Question

To get an estimate of consumer spending over a holiday season in 2009, 436 randomly sampled American adults were surveyed. Their spending for the six-day period after Thanksgiving, spanning the Black Friday weekend and Cyber Monday, averaged $84.71. A 95% confidence interval based on this sample is ($80.31, $89.11). Which of the following statements are true? Select all that apply. A 90% confidence interval would be narrower than the 95% confidence interval if we don't need to be as sure about our estimate. In order to decrease the margin of error of a 95% confidence interval to a third of what is is now, we would need to use a sample 3 times larger. This confidence interval is not valid since the distribution of spending in the sample data is right skewed. The margin of error is $4.4. We are 95% confident that the average spending of these 435 American adults over this holiday season is between $80.31 and $89.11. This confidence interval is valid since the sampling distribution of sample mean would be approximately normal with sample size of 436. 95% of random samples have a sample mean between $80.31 and $89.11. We are 95% confident that the average spending of all American adults over this holiday season is between $80.31 and $89.11.

Answer 1

Answer:

-A 90% confidence interval would be narrower than the 95% confidence interval if we don't need to be as sure about our estimate.
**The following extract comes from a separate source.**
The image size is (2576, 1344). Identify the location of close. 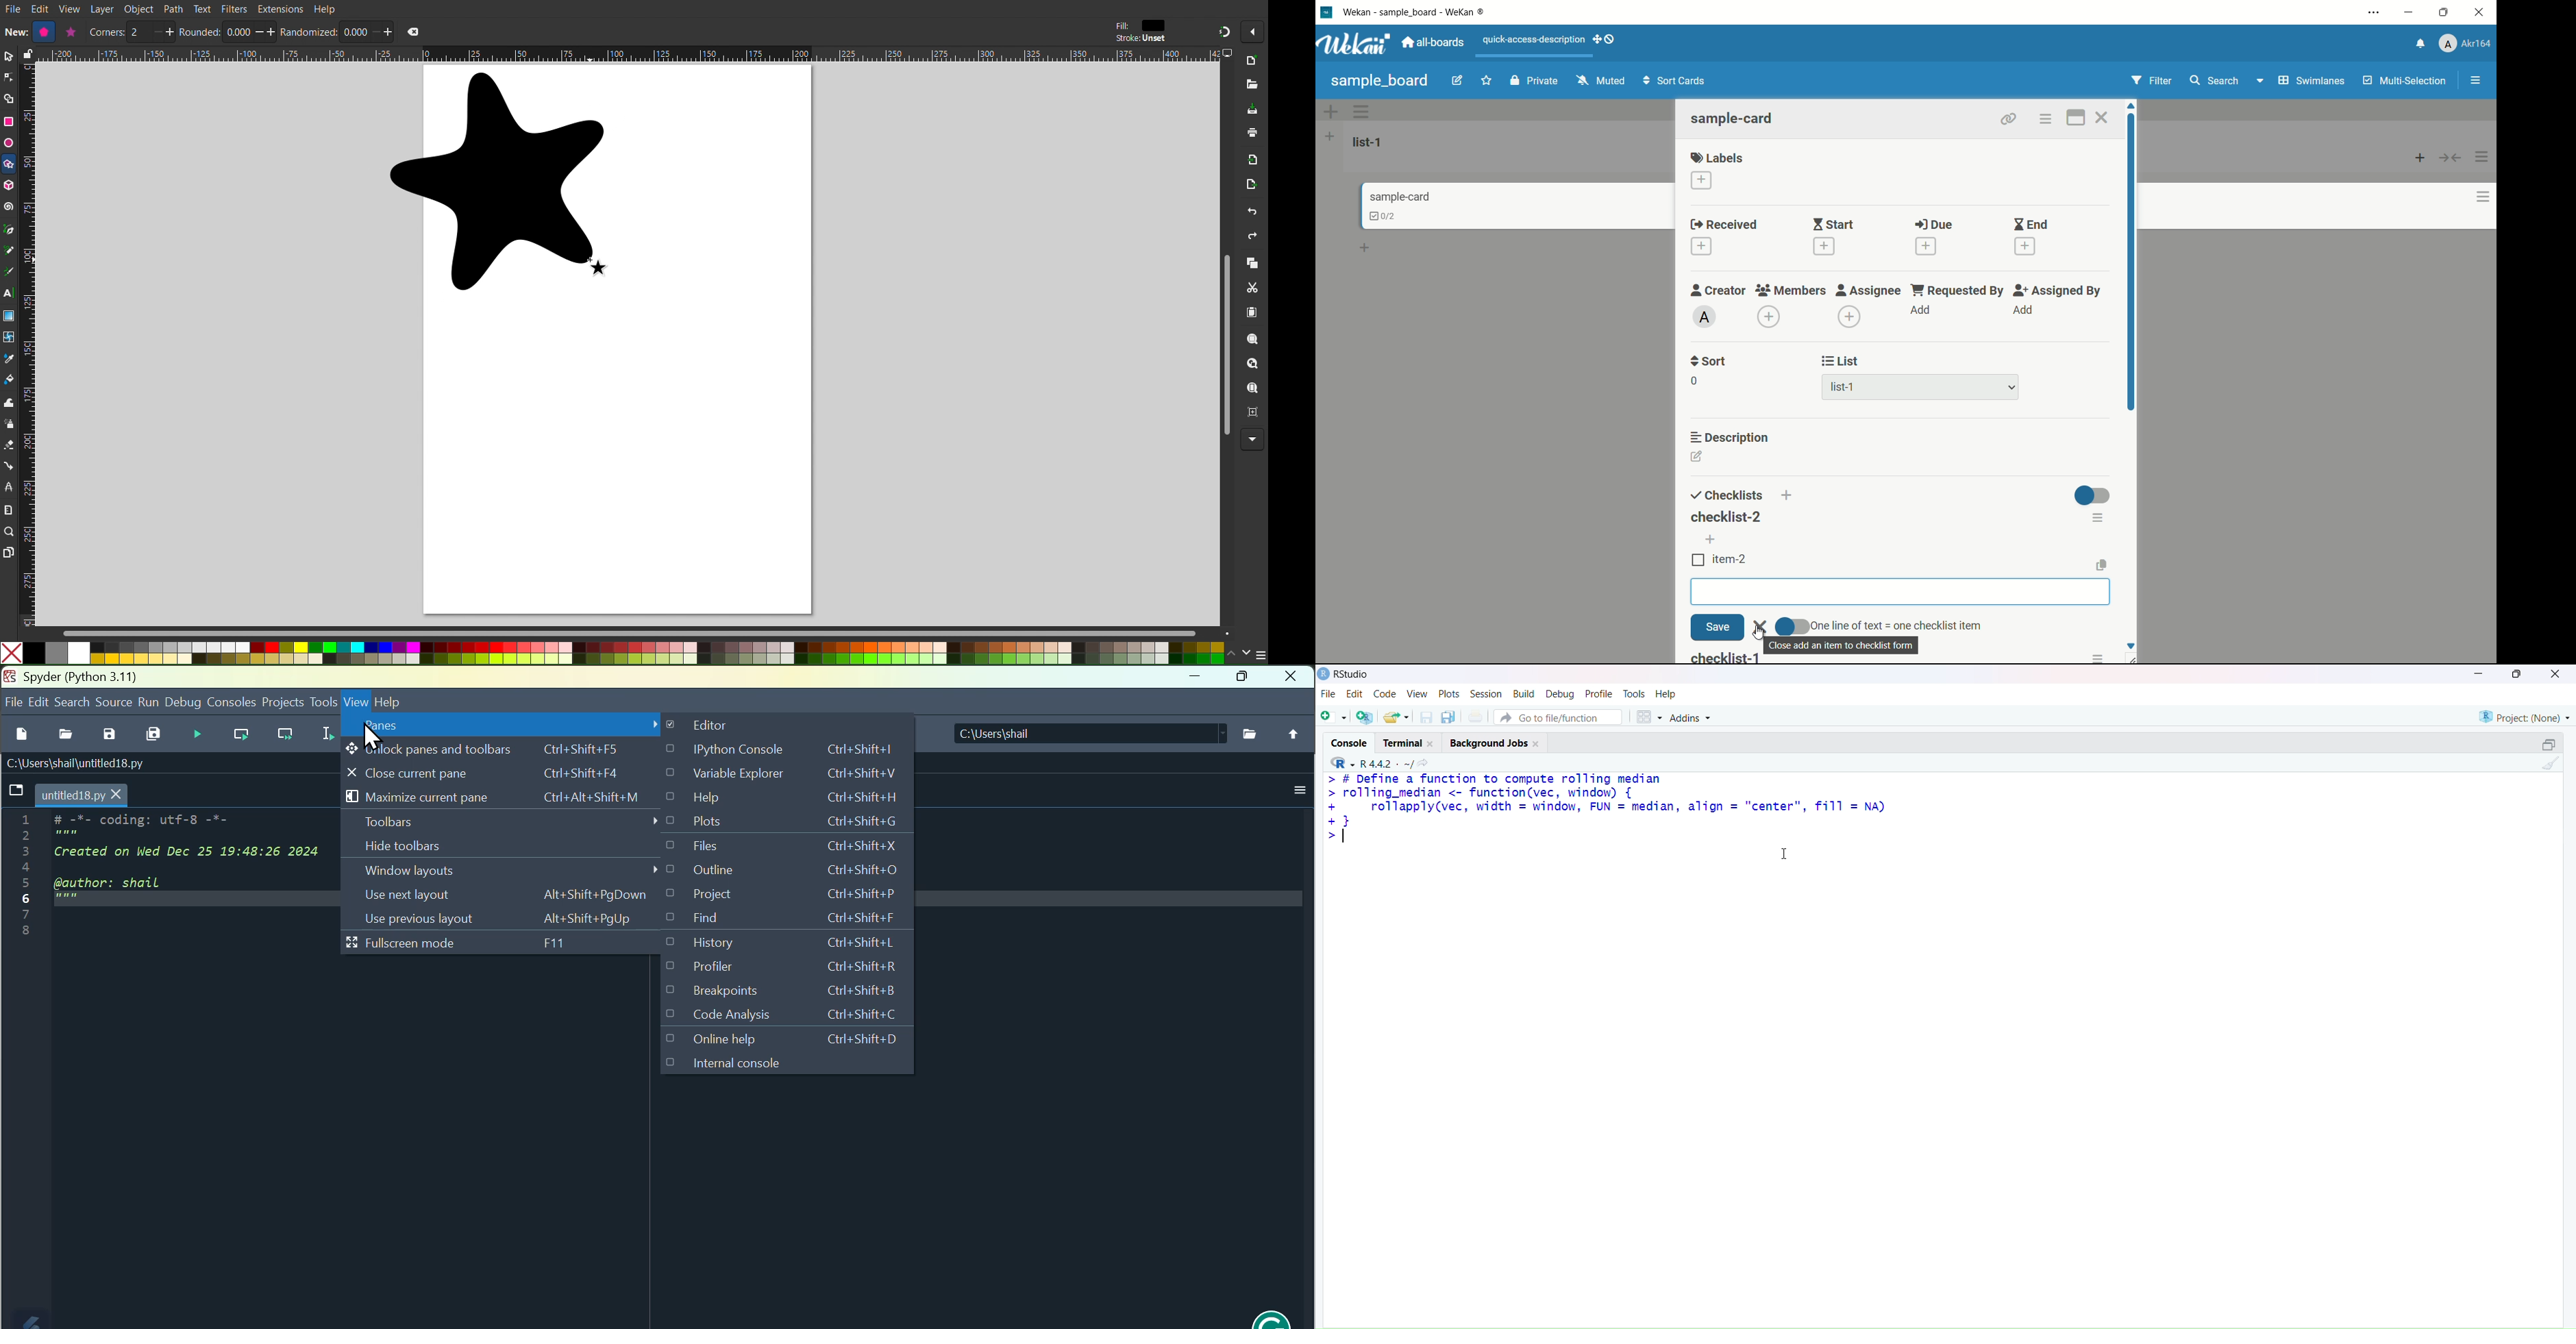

-This confidence interval is not valid since the distribution of spending in the sample data is right skewed.

-The margin of error is $4.4.

-This confidence interval is valid since the sampling distribution of sample mean would be approximately normal with sample size of 436.

-We are 95% confident that the average spending of all American adults over this holiday season is between $80.31 and $89.11.

Step-by-step explanation:

A 90% confidence interval would be narrower than the 95% confidence interval if we don't need to be as sure about our estimate.

TRUE. The 90% confidence is less strict in its probability of having the mean within the interval, so it is narrower than the 95% CI. It relies more in the information given by the sample.

In order to decrease the margin of error of a 95% confidence interval to a third of what is is now, we would need to use a sample 3 times larger.

FALSE. The margin of error is z*σ/(n^0.5). So to reduce it by two thirds, the sample size n needs to be 3^2=9 times larger.

This confidence interval is not valid since the distribution of spending in the sample data is right skewed.

FALSE. There is no information about the skewness in the sample.

The margin of error is $4.4.

TRUE. The margin of error is (89.11-80.31)/2=$4.4.

We are 95% confident that the average spending of these 435 American adults over this holiday season is between $80.31 and $89.11.

FALSE. The CI is related to the populations mean. We are 95% confident that the average spending of the population is between $80.31 and $89.11.

This confidence interval is valid since the sampling distribution of sample mean would be approximately normal with sample size of 436.

TRUE. This happens accordingly to the Central Limit Theorem.

95% of random samples have a sample mean between $80.31 and $89.11.

FALSE. The confidence interval refers to the population mean.

We are 95% confident that the average spending of all American adults over this holiday season is between $80.31 and $89.11.

TRUE. This is the conclusion that is looked for when constructing a confidence interval.